_Excerpt_.
We can’t keep this up. That’s the central message in a new report from the Congressional Budget Office that looks out over the next few decades and explains why the federal government is on an unsustainable course.
The CBO report presents two scenarios. One is based on current law, including the assumptions that more Americans will be paying the alternative minimum tax (AMT) and that the tax cuts enacted in 2001 and 2003 will expire, while non-defense discretionary spending would decline to the lowest percentage of GDP since World War II. Under this scenario, federal debt held by the public would climb from an estimated 62 percent of GDP this year to about 80 percent by 2035.
The other, more plausible scenario, assumes several changes in current law that are widely expected. One is that most of the 2001 and 2003 tax cuts would be extended along with AMT relief. Another is that scheduled Medicare payment cuts to doctors will not happen and that some cost restraints from this year’s health care legislation would not continue after 2020 (because according to CBO they “might be difficult to sustain”). Under this scenario federal debt would soar past its historical peak of 109 percent of GDP by 2025 and would hit 185 percent in 2035.
Joshua Gordon, Concord’s policy director, says in a blog post that the differences between the two scenarios show clearly that although Congress makes incremental decisions year-after-year, sometimes in order to hide the costs of current policies, the long-run budgetary impact is substantial. But, more importantly, these continual sunsets and extensions allow those policy choices to escape the scrutiny that new policies would receive.
Another key lesson in the CBO report, Gordon says, is that even if Congress follows the provisions of this year’s health care legislation, it would not sufficiently restrain the growing costs of Medicare and Medicaid. “More health care reform is needed,” he argues, “and the sooner the political system is able to build on the reforms, the better.”

_Provided data_.
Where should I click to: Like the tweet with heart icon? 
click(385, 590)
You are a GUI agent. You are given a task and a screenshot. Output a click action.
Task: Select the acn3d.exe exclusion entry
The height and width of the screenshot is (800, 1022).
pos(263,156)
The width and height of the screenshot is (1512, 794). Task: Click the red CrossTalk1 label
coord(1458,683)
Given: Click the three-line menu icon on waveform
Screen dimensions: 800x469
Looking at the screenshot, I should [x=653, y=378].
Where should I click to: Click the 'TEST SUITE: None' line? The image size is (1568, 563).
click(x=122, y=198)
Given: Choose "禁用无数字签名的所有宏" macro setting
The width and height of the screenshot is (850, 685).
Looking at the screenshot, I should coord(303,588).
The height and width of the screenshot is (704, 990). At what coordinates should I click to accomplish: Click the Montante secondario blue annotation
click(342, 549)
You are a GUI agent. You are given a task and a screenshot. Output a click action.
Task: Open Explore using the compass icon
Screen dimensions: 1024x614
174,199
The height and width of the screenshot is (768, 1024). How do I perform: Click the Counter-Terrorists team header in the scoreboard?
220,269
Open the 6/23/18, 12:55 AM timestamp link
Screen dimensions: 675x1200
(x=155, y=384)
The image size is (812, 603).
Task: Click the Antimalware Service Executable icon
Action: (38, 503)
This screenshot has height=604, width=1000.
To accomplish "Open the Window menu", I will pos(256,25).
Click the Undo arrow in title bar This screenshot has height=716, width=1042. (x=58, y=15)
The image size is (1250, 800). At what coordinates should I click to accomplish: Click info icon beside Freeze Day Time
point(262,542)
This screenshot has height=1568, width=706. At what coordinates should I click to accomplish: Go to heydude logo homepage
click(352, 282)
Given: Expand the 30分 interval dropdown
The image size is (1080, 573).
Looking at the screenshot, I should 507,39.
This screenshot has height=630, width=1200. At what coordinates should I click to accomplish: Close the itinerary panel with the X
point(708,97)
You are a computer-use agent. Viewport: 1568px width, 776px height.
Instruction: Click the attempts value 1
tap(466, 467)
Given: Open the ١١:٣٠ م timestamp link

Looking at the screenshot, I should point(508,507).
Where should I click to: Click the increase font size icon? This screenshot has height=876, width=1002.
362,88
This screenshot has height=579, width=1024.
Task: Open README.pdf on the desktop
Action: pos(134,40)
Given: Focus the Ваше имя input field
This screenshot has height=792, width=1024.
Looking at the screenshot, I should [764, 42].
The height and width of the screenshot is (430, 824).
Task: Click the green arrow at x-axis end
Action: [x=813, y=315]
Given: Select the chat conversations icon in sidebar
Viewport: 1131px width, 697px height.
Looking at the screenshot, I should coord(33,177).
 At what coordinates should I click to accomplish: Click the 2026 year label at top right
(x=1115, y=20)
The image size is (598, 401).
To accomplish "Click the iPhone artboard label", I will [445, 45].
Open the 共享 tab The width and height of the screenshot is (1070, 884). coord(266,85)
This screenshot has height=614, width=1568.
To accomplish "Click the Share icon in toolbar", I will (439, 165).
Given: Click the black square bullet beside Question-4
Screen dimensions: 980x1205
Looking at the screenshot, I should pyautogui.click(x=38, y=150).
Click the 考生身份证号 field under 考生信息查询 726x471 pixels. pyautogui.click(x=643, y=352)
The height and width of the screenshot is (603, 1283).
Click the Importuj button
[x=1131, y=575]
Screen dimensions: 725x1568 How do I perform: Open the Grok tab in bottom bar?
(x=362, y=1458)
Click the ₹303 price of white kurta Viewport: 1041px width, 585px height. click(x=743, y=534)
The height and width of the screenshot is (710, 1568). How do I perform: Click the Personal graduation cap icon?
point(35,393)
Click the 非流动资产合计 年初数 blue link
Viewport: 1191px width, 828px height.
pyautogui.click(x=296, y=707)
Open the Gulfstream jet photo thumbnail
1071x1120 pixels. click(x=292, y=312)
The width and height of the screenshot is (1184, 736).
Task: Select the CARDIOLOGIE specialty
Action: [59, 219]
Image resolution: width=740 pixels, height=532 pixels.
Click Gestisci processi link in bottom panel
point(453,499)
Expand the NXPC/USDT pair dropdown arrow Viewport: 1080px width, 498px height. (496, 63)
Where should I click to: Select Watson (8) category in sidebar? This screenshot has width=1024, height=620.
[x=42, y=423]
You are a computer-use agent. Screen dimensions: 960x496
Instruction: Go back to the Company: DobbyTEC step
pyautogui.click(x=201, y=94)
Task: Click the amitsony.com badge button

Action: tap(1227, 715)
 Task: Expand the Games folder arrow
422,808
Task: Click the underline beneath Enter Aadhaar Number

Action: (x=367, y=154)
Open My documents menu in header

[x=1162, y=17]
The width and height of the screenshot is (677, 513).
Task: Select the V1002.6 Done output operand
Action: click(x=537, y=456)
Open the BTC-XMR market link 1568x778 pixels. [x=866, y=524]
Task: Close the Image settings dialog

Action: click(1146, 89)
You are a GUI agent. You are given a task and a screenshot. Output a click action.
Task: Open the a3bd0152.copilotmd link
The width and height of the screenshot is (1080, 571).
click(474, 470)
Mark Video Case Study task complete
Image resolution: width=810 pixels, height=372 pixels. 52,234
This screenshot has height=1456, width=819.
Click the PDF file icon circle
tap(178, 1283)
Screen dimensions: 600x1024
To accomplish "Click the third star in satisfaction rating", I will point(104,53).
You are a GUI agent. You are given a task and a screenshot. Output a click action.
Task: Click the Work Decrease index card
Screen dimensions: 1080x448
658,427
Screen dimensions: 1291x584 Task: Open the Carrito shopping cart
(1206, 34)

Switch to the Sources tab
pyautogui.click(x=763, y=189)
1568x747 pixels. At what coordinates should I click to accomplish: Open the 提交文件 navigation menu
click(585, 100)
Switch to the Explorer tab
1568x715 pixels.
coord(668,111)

_Using the information_.
1. Echo the part of the CBO report summary from "Joshua Gordon, Concord’s" to "policies would receive.".
2. Render this sentence from the CBO report summary in Spanish: "Under this scenario, federal debt held by the public would climb from an estimated 62 percent of GDP this year to about 80 percent by 2035."

_Answers to the problems_.
1.
Joshua Gordon, Concord’s policy director, says in a blog post that the differences between the two scenarios show clearly that although Congress makes incremental decisions year-after-year, sometimes in order to hide the costs of current policies, the long-run budgetary impact is substantial. But, more importantly, these continual sunsets and extensions allow those policy choices to escape the scrutiny that new policies would receive.

2. Según este escenario, la deuda federal en manos del público aumentaría de un estimado 62 por ciento del PIB este año a alrededor del 80 por ciento para 2035.